[Records from a collection]
↓↓↓

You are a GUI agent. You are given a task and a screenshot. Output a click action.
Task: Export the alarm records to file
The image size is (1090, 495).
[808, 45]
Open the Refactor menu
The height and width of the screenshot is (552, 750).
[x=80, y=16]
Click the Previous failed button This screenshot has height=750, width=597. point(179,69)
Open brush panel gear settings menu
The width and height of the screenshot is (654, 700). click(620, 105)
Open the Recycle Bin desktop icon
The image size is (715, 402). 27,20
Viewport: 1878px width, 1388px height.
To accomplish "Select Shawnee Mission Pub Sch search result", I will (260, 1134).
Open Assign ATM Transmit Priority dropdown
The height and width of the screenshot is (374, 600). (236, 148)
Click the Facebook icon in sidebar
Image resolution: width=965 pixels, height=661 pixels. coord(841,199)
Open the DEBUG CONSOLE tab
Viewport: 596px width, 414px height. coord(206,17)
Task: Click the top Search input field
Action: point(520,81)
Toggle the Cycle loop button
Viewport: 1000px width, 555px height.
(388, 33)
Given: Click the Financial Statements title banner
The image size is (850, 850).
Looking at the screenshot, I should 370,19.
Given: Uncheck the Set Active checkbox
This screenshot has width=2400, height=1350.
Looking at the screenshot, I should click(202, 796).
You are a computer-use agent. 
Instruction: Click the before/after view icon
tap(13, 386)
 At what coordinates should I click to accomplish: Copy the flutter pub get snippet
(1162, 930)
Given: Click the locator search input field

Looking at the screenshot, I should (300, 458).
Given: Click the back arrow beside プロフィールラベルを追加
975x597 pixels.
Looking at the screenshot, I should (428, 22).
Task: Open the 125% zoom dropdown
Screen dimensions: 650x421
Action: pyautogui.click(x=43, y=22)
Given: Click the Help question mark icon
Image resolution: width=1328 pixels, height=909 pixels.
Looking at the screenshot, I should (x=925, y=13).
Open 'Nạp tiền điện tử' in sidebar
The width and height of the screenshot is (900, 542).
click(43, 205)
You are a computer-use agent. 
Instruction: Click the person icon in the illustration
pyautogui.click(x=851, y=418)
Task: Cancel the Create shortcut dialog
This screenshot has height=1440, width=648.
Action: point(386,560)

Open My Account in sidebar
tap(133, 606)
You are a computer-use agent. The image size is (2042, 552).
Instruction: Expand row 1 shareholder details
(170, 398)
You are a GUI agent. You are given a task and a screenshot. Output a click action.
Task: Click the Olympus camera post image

↑↑↑

Only the lines from the one holding "Click the Facebook icon in sidebar" through the end of the records should appear in the answer, each repeated exactly.

Click the Facebook icon in sidebar
Image resolution: width=965 pixels, height=661 pixels. coord(841,199)
Open the DEBUG CONSOLE tab
Viewport: 596px width, 414px height. coord(206,17)
Task: Click the top Search input field
Action: point(520,81)
Toggle the Cycle loop button
Viewport: 1000px width, 555px height.
(388, 33)
Given: Click the Financial Statements title banner
The image size is (850, 850).
Looking at the screenshot, I should 370,19.
Given: Uncheck the Set Active checkbox
This screenshot has width=2400, height=1350.
Looking at the screenshot, I should click(202, 796).
You are a computer-use agent. 
Instruction: Click the before/after view icon
tap(13, 386)
 At what coordinates should I click to accomplish: Copy the flutter pub get snippet
(1162, 930)
Given: Click the locator search input field

Looking at the screenshot, I should (300, 458).
Given: Click the back arrow beside プロフィールラベルを追加
975x597 pixels.
Looking at the screenshot, I should (428, 22).
Task: Open the 125% zoom dropdown
Screen dimensions: 650x421
Action: pyautogui.click(x=43, y=22)
Given: Click the Help question mark icon
Image resolution: width=1328 pixels, height=909 pixels.
Looking at the screenshot, I should (x=925, y=13).
Open 'Nạp tiền điện tử' in sidebar
The width and height of the screenshot is (900, 542).
click(43, 205)
You are a computer-use agent. 
Instruction: Click the person icon in the illustration
pyautogui.click(x=851, y=418)
Task: Cancel the Create shortcut dialog
This screenshot has height=1440, width=648.
Action: point(386,560)

Open My Account in sidebar
tap(133, 606)
You are a computer-use agent. The image size is (2042, 552).
Instruction: Expand row 1 shareholder details
(170, 398)
You are a GUI agent. You are given a task and a screenshot. Output a click action.
Task: Click the Olympus camera post image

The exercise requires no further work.